Real-world outcomes of adjuvant gemcitabine versus gemcitabine plus capecitabine for resected pancreatic ductal adenocarcinoma

Abstract

Background: Adjuvant chemotherapy is the standard treatment after curative-intent surgery for pancreatic ductal adenocarcinoma (PDAC). The phase-3 ESPAC-4 trial demonstrated significantly improved overall survival (OS) with Gemcitabine plus capecitabine (GemCap) over Gemcitabine (Gem) in Europe. We conducted a retrospective efficacy and safety evaluation of GemCap versus Gem in an Asian population.

Methods: This retrospective analysis included 292 patients with PDAC who received adjuvant Gem or GemCap after curative resection between January 2017 and December 2020 at Asan Medical Center, Seoul, Korea.

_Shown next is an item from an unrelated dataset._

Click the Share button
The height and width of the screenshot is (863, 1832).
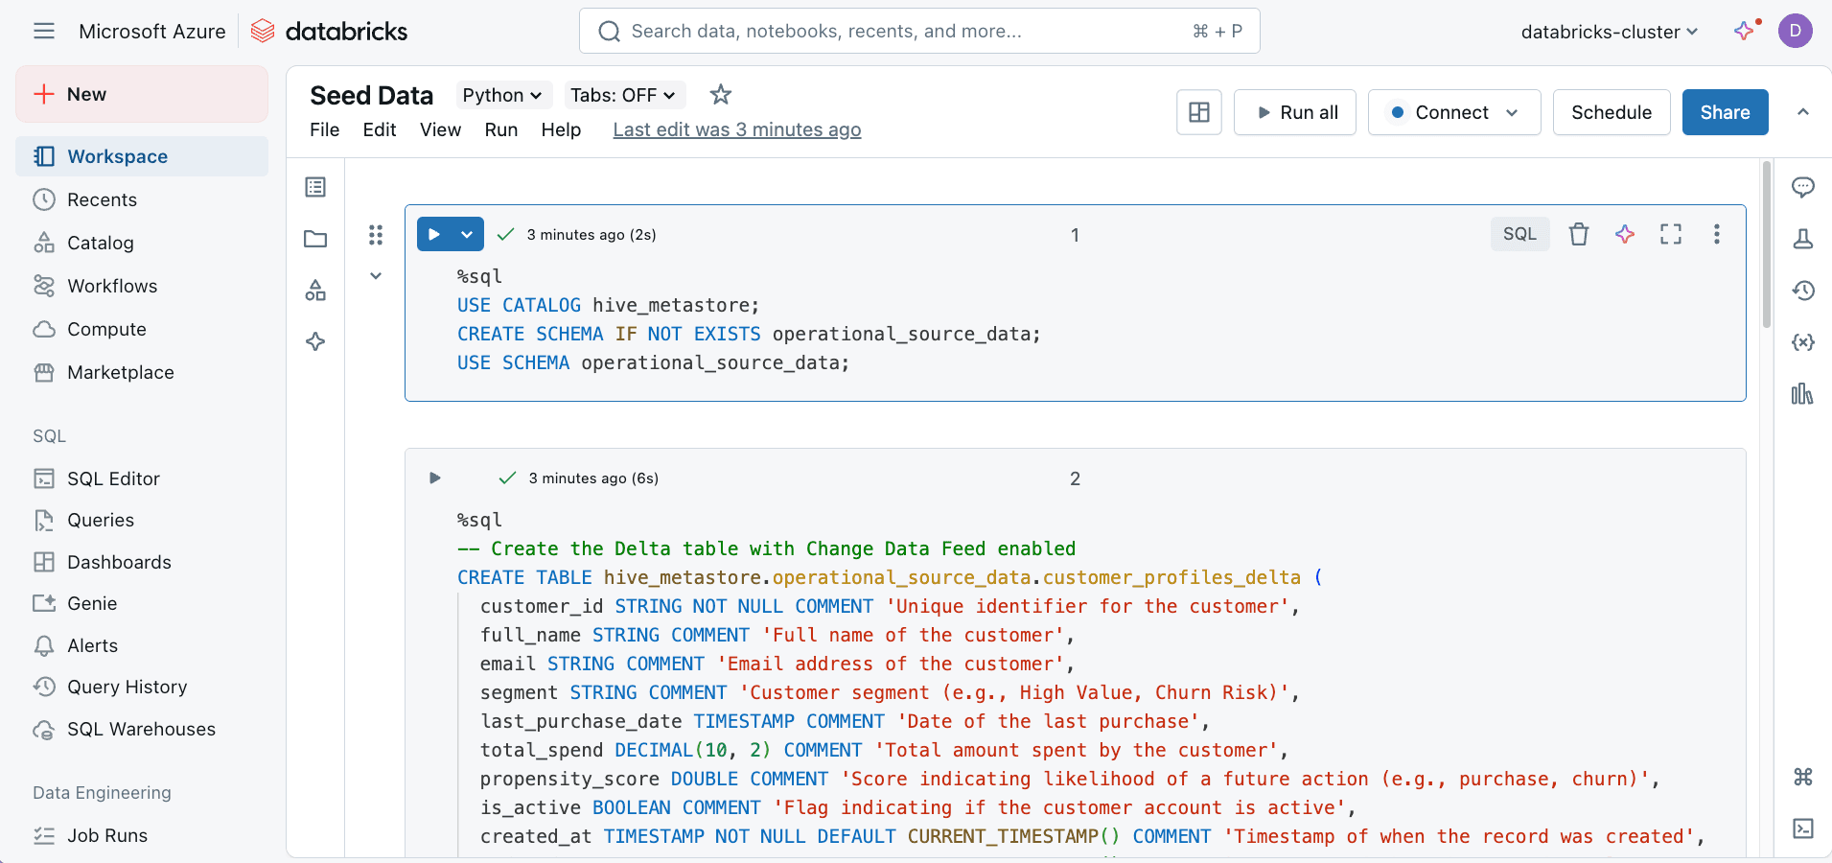pyautogui.click(x=1724, y=112)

Results: Adjuvant Gem and GemCap were administered to 161 (55.1%) and 131 (44.8%) patients, respectively. The Gem group had significantly older patients (median 66 versus 63 years, p=0.001); otherwise, the groups had similar baseline characteristics. With median follow-up durations of 39.4 [95% confidence interval (CI), 36.9–45.0] and 39.4 (95% CI, 34.7– 41.6) months in the Gem and GemCap groups, the median OS was 36.8 (95% CI, 29.7–43.5) and 46.1 (95% CI, 31.5–not reached) months in the Gem and GemCap groups, respectively [unadjusted hazard ratio (HR)=0.7; 95% CI, 0.5–1.0; p=0.07). The median recurrencefree survival was 14.3 (95% CI, 12.9–17.7) and 17.0 (95% CI, 13.3–28.2) months, respectively (p=0.5). Hand-foot skin reactions (any grade, 15.3% versus 0.6%; p<0.001), neutropenia (78.6% versus 67.7%, p=0.04) and thrombocytopenia (30.5% versus 20.5%, p=0.04) were more common in the GemCap group. Multivariate analysis revealed adjuvant GemCap – compared with Gem – to be significantly associated with better OS (adjusted HR=0.6; 95% CI, 0.4–0.9; p=0.01). Otherwise, moderate or poor histological grade, lymph node positivity, positive resection margin, and elevated CA 19-9 (>median) were significantly associated with worse OS.

Conclusions: Adjuvant GemCap showed the consistent clinical outcomes with the ESPAC-4 trial. As mFOLFIRINOX is the new standard treatment for medically fit patients with resected PDAC, further evaluation of optimal adjuvant chemotherapy in daily practice is warranted.